▸ Extracted information
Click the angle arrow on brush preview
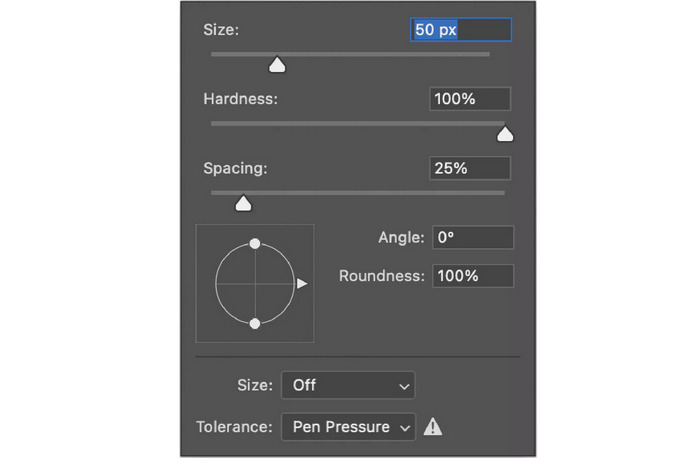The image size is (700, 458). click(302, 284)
---
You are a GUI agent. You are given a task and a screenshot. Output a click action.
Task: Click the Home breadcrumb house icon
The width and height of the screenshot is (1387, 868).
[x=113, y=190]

▸ Exercise
Format the records between the line containing "You are a GUI" and the line containing "[x=113, y=190]", inclusive, as a CSV file with the columns instruction and response, one row per record. Put each value in a single quoted field and turn every line break into a space.

▸ Full solution
instruction,response
"You are a GUI agent. You are given a task and a screenshot. Output a click action. Task: Click the Home breadcrumb house icon The width and height of the screenshot is (1387, 868).","[x=113, y=190]"